I a Usaian who was stationed in the UK for 1.5 years. I never heard it until I saw the Community episode.
That doesn’t mean it wasn’t common in the UK, just that it wasn’t common in my little piece of the UK.
American here. I don’t know what “Community” is, but I’ve heard the phrase under discussion.
It was in the movie Help. The scientist pursuing Ringo’s ring has an assistant, an actor we see in other Richard Lester movies. He produces a time-slowing-down gadget, and announces it’s from America, and that it’s “streets ahead of anything we’ve got.” (Paraphrasing.) I had never heard the phrase before, but I grasped its meaning right away.
I don’t see how it would be possible for someone to have read this thread and not figured out what Community is.

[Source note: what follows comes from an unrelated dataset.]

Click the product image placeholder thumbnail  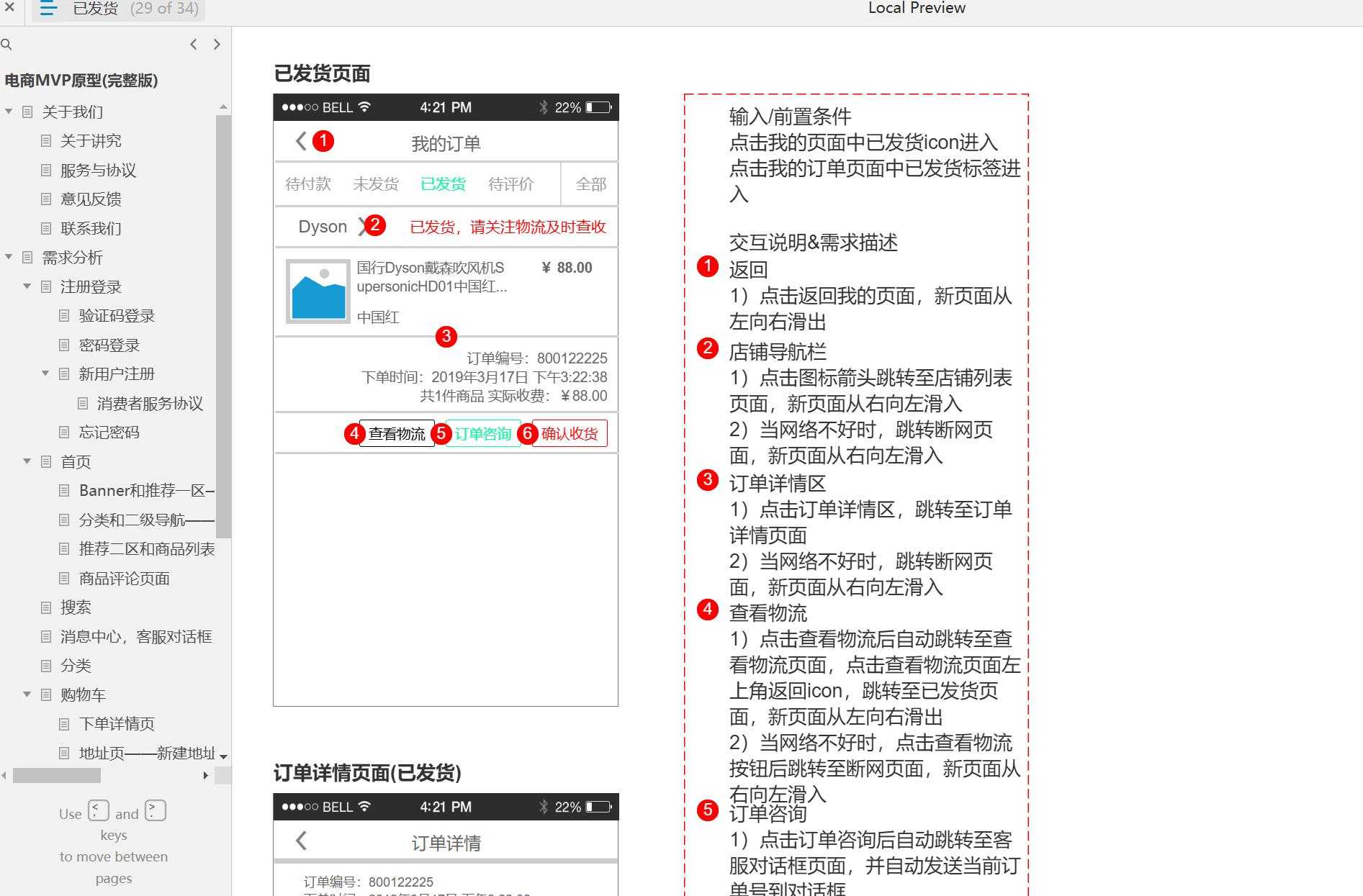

I’ve never heard of Community before this thread but from the thread context it’s evidently some TV show.
I’ve known “streets ahead” as a standard Britishism for about 30 years now. I first learned of it within a couple weeks of starting to read The Economist, which is my main window into all things UK. I doubt I’ve ever used it myself.
I suspect (but do not know) it’s now considered a bit old fashioned, so the usage may be dying out or becoming more high-register over in the UK than it was 30 or 50 or whatever years ago.
There’s no crime in that. (As the FBI tip line keeps telling me.)
But there SHOULD be.
You really shouldn’t find it that hard to believe because stuff like that happens with regularity. A modern coffee cup showed up on Game of Thrones, an episode of Parks and Recreation featured a Model UN gathering that placed England on the UN Security Council. Even a show with a paid historical advisor, like Downton Abbey, will fuck up with anachronistic or non-local expressions making it into the dialog.
Which brings this around to the original OP: Babbage is an Economist podcast.
It was an interesting ep btw, especially the section in which the guest was discussing the AI science application that is streets ahead of what’s been to date …
But a poll!
Do you know the phrase and did you think it was coined in the show?
- I never heard it before this
- I only know it from the show and thought they coined it
- I know it from the show but thought it already existed
- I knew it already as a phrase
Never heard of the expression before 5 minutes ago, either. USA, SE Louisiana. Completely unknown here.
I learned of it from the show and thought they coined it but then my wife, who is from Ireland, said it in normal conversation. When I commented on her quoting Community she explained that it was an existing expression before it was used on Community. When she watched the show she thought that the joke was on the other characters, not on Pierce.
And that’s the waaaay…the new’s goes.
I would like to take time out of my busy day to appreciate the strides the British have made is using the very nature of competition to insult people.
Minging is a adjective, it means bad, foul-smelling or unpleasant, often used to describe a woman. My favorite English insult is to say someone is, ‘Minging For England’. So this person has taken looking awful to a next level and is not only a professional, but representing England in the world competition for Minging.
That’s possibly because (although not etymologically related or sounding the same) it’s probably somewhat associated with the word minge and so became gendered?
Chevy Chase is streets behind.
So it sounds like his character on the show is just a less unpleasant version of him in real life.
Somehow successful humorists tend to turn into old curmudgeons or worse. Not sure whether it’s money, or fame, or just old age and we all expect them to retain youthful irreverence long after that’s simply unrealistic for the actual human behind the clownish stage persona.
I mean, old curmudgeon? Hasn’t he always been known as a big asshole, or maybe it’s me taking things I’ve read about him over the last ten-twenty years and putting it on him back then.